**Problem details:**
Below are records; copy every line among them that contains the word "GUNDAM".

**Records shown:**
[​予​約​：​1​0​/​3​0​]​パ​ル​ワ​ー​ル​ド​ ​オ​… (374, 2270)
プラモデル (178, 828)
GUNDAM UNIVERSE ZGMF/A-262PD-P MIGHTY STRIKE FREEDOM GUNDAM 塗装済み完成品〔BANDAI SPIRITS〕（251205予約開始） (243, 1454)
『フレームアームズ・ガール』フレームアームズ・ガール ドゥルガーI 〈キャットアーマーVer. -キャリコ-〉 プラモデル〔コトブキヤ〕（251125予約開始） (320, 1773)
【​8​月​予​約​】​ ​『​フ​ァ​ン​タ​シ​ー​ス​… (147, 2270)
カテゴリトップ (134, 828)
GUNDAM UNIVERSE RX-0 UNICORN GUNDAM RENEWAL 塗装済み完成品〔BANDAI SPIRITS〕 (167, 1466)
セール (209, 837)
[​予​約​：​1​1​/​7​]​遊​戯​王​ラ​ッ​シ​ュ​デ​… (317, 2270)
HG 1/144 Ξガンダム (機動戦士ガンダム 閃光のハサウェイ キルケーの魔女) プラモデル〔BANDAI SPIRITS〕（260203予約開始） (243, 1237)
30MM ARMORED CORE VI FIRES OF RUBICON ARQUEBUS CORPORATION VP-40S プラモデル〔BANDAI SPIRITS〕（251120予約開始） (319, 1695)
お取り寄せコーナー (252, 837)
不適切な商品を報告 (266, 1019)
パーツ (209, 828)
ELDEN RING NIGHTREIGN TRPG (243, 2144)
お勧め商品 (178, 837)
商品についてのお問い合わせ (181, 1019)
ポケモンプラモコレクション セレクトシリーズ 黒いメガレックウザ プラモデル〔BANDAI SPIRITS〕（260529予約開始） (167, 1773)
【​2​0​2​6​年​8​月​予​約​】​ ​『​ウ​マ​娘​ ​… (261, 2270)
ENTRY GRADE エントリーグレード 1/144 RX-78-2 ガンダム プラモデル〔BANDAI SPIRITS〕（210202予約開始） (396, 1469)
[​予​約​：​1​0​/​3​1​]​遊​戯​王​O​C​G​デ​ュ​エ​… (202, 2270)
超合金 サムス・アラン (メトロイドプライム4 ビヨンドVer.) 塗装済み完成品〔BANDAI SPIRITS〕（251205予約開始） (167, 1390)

---

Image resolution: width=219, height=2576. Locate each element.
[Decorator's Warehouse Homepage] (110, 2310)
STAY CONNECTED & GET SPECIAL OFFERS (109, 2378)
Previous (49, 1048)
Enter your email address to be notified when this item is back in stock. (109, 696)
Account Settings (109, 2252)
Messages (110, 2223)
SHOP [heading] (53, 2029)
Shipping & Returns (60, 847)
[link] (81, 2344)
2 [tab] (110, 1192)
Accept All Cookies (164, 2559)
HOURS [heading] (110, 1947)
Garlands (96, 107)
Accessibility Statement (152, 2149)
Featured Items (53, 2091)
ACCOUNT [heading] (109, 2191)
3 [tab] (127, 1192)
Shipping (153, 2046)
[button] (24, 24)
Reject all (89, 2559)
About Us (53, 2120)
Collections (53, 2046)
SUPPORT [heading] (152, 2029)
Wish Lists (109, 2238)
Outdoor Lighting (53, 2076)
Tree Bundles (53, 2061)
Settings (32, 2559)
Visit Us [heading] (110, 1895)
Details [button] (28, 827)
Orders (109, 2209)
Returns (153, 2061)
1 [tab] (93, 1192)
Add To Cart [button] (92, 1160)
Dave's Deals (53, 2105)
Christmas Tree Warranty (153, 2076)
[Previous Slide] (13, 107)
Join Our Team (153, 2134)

---

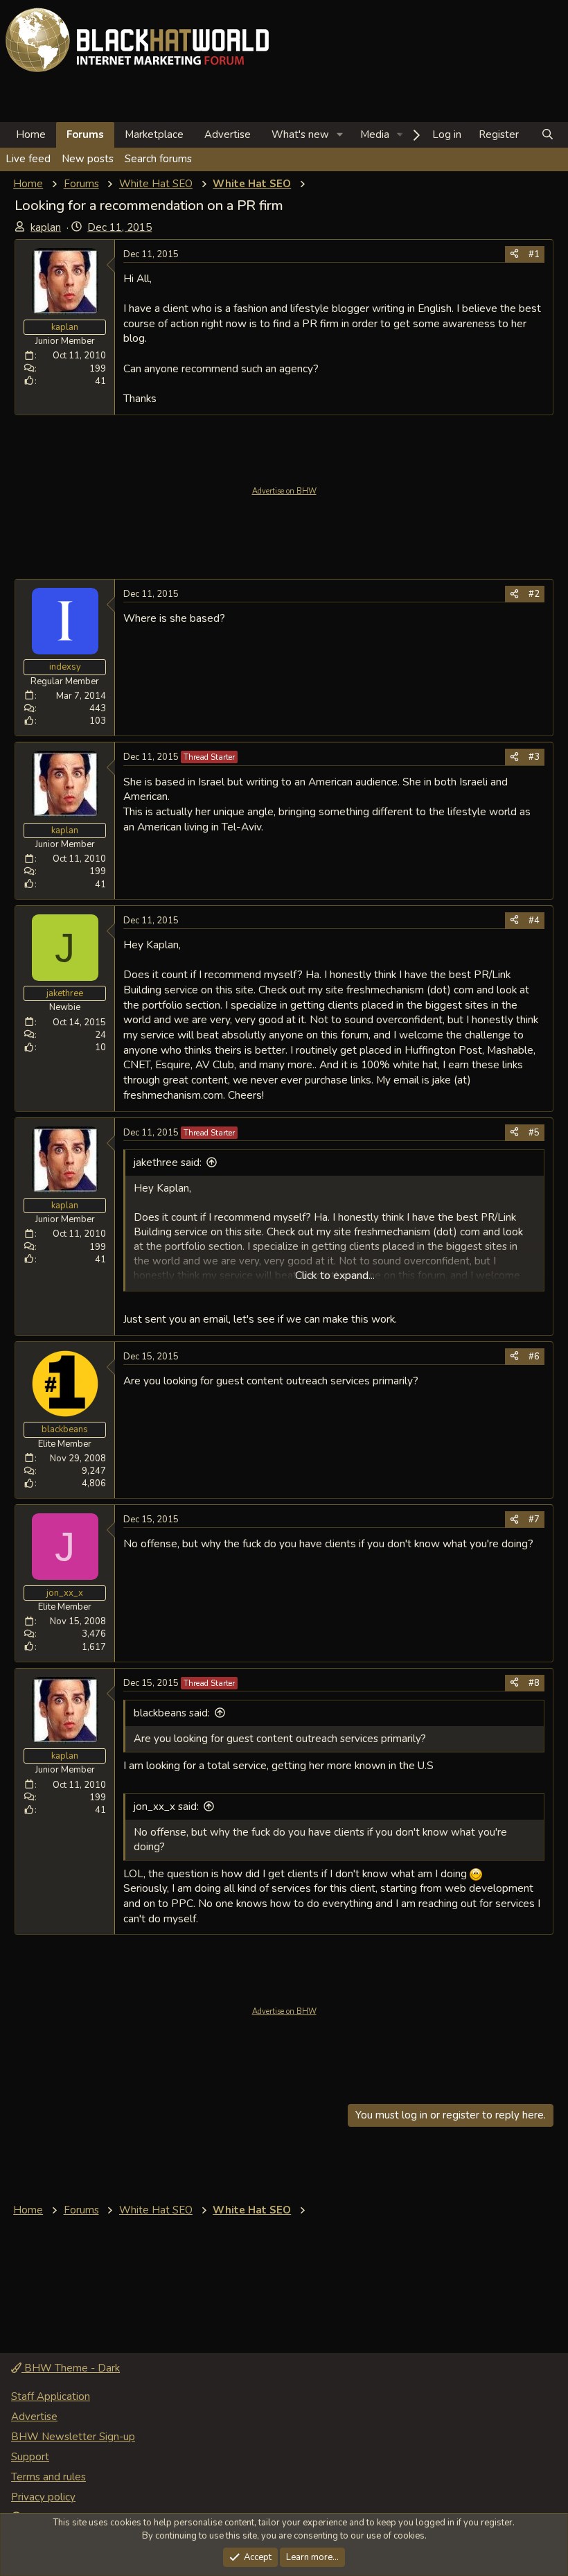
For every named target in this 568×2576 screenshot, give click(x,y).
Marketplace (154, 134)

**Solution:**
GUNDAM UNIVERSE ZGMF/A-262PD-P MIGHTY STRIKE FREEDOM GUNDAM 塗装済み完成品〔BANDAI SPIRITS〕（251205予約開始） (243, 1454)
GUNDAM UNIVERSE RX-0 UNICORN GUNDAM RENEWAL 塗装済み完成品〔BANDAI SPIRITS〕 (167, 1466)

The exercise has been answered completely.